PROBLEM REQUIREMENTS: Check each line of the listing below for the string "computer", and give only how many lines hold it.

STUDY MATERIAL:
------------------------------------
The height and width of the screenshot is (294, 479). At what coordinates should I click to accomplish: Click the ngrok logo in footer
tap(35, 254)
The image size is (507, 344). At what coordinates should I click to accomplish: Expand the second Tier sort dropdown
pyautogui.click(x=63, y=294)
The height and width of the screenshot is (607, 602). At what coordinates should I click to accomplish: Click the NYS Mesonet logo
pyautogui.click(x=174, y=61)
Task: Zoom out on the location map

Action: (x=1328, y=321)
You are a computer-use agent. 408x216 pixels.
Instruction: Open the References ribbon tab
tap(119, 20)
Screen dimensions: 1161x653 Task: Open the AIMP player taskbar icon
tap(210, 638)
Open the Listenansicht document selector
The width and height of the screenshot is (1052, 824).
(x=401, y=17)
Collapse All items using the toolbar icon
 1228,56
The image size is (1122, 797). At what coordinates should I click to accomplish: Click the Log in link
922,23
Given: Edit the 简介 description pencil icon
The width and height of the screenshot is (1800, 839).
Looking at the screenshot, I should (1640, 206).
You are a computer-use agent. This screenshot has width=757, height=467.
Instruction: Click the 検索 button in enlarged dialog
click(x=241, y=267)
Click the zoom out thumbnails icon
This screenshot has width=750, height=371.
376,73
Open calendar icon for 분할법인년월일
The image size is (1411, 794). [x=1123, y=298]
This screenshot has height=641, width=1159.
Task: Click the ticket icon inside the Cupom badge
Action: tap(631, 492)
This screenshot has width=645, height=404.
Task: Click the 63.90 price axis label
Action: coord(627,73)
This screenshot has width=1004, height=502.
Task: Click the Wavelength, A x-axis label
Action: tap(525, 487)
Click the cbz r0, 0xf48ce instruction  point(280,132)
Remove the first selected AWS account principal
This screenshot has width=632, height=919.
------------------------------------
EXERCISE RESPONSE: 2